> **Set task 1**
In the conversation about utilities and open banking, what was AGL reportedly looking at buying?
> **Set task 2**
Pick up the conversation about utilities and open banking after its final sentence and carry it on.

> **Source**
** begin **
So there are firms like ours and we are doing this right now in Australia for firms, designing, developing, prototyping and testing what are the features and the application and the experiences that will be going on the heads up display.

What do people want, what will they find value in. Are we going to do that or are we going to partner with a radio station or publisher or traffic company or something to deliver the content for that.

What’s the financial model for that and then just like every computer, inside a car is a computer with a content manager and system and working software to kind of program all that.

Darren:

To create that personalised, customised experience of you travelling in that vehicle.

Phil:

If you Google this in consulting world it’s probably called something like passenger economy or some such concept.

Darren:

So an area for me which is absolutely ready for disruption is energy utilities. First of all we’ve got ridiculous numbers of pricing models; we’ve got a system that largely locks people in, that switching feels like a pain. We’ve got companies out there that are profiting from ’phone us up and we’ll find you a better deal’ and you know that they are doing it on the basis of whatever commission they are going to earn from giving you a better deal.

So where do ecosystems or market places work in say power and when I say power I mean electricity and gas but also all utilities? I heard just recently that AGL was looking at buying a broadband supplier to actually bundle all this together. How does this work as an ecosystem or a market place? I imagine its more market place.

Phil:

Yes it is more market place but there are multiple threads to this. The longest-term one that nobody has resolved yet, is let’s say for twenty years people have been talking about the connected home; you know where we all have a Jetson home.

Darren:

My own Rosie.

Phil:

So the Telco’s think that they might be able to own that, the energy companies think they might be able to own that, the tech companies, your television thought they might have a go at it, even companies like Schneider electric that do your power points and wiring, they thought they might.

So everyone’s thinking ultimately that’s the iron throne, being able to win connected home. Nobody has really been able to crack it yet for an array of reasons.

So then you have this second force which is, we call it open futures and you can see it in open banking now and it’s this desire of governments wanting more transparency from corporations and more competition between corporations and more privacy for citizens.

So what that means in banking is the open banking legislation. February next year the banks will have to open up their customer data so that if you want to share your customer data to another supplier or competitive firm to you know, provide you with an exciting new service or competitive rate offer, you can do that.

So once you start to do that then there is a big ecosystem that will spring up off the top of your data. That legislation is going to roll though energy next and so when it does the energy retailer and the energy distributors will have to do exactly the same thing. They will have to open up, using API’s, all of your customer data so that any competitor if you want can come in.

Darren:

With my permission.

Phil:

With your permission, absolutely and so when that happens then you have this platform that is an ecosystem but in this case it’s been forced upon those companies to allow innovation and choice and competition to come in.

Now what we can see which is getting back to your point is that if you are a bank and you are thinking about open banking and how you can use it not just to defend but to attack and to advance yourself you might be thinking, well how can I move into energy and energy pricing and energy insurance.

Darren:

Knowing the bank strategies they will be thinking about entanglement: how can I get more fingers into my customers so they can’t move.
** end **
> **Source excerpt**
** begin **
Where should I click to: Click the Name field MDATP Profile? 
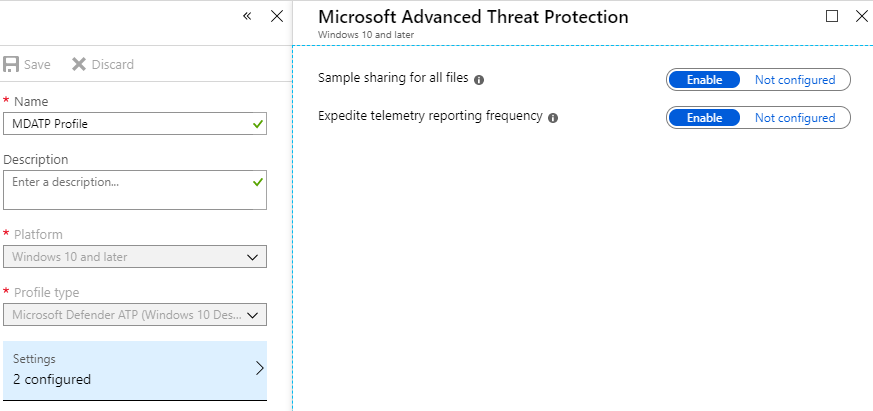click(125, 124)
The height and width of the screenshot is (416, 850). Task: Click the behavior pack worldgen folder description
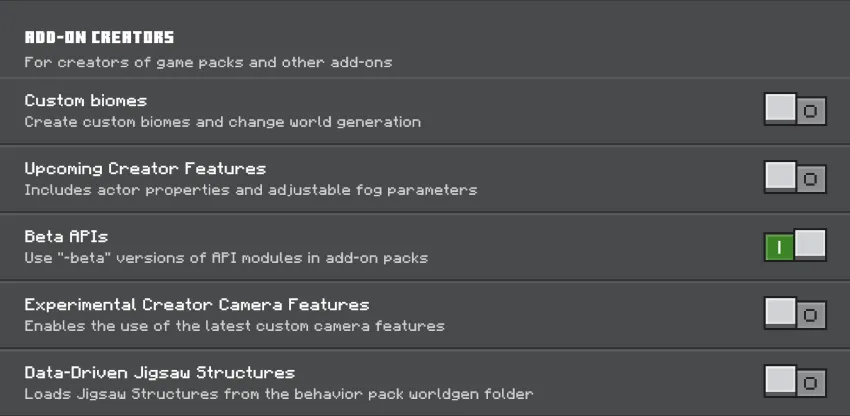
** end **
> **Response 1**
A broadband supplier.

> **Response 2**
Phil:

After energy it goes into Telco and so all three of those sectors suddenly become a lot softer at the edges between them and they become a lot more open.

So what we can see is scenarios where that kind of means any one can play in that space. People can have a go at being retailers or bankers or Telco’s or Telco’s can be energy firms. So it allows the constraints of categories to go away and may make it much more feasible for somebody to actually do the connect at home.

One literal example if you think about the interaction there, is that many Australian households in the next couple of years will install solar, install batteries, install basic smart meters that essentially turn their homes into mini power plants that feed and receive power from the grid, and go back and forwards in a much more sustainable way.

When you do that you end up with whole neighbourhoods, be it residential or commercial that are essentially micro grids, it all sounds very good and very sustainable.

The hard part of that is batteries cost money, solar panels and solar installation costs money, smart meters cost money, running it all costs money, so a micro grid means some kind of micro finance. The one company that is most interested in the financial value of the asset called your home is the bank.

So there is this nexus point between energy services, telecommunication services, financial services and your home and most of that is probably going to be unlocked through this combination of data and technology and this opening legislation.

Darren:

So this is why we’ve heard for 2 or 3 years people going on and on about block chain will ultimately be the way that I’ll be able to control my personal data. It will be in a block chain that I can then release to certain people under certain conditions, yeah?

Phil:

Correct. It allows collaboration, it enables a much greater degree of security and collaboration as one of the biggest barriers to this kind of stuff is data privacy and permanency, so it allows that.

Darren:

And also data validation because you could have all sorts of, what do they call them, bad actors breaking into the system and creating all sorts of mischief.

Phil:

It’s interesting because block chain we can see starting to, it’s a fair way of normalising but if you think about s curves in technology which starts at the bleeding edge, gets to the cutting edge, scales to some level of maturity and then commodifies.

So we would say if 2 or 3 of our 10 clients are coming to talk to us about block chain and its application that probably means it is starting to hit the cutting edge. It has normalised enough to kind of do things with and it is basically anything that is contractual and functional/contractual and so the whole energy grid is just contracts.

Contracts between companies and the market place and contracts between each other and then contracts with you.

So that’s kind of a Monty for you the same way Telco’s are and in fact if you think about our own industry, media buying is essentially thousands of millions of contracts every day.

Darren:

Transactions.

Phil:

Some of them are more validated than others.

Darren:

Oh very nice.

Phil:

We can see many applications for blockchain, not necessarily in automation or efficiency but just in making markets work better.

Darren:

The core of the blockchain technology is about validating and securing information because the actual technology is to make it virtually impossible to replicate or duplicate information.

Phil:

Yes. I was thinking of a recent instance. A start up that allowed you to subscribe to multiple newspapers around the world. You didn’t have to subscribe to 15 you could just subscribe to this one and it was essentially a consortium, a joint venture.

They have been talking about it for years but they could never quite do it because opening up the paywalls through one outlet would mean their customer base would be open and transparent to each other which they were absolutely not going to do.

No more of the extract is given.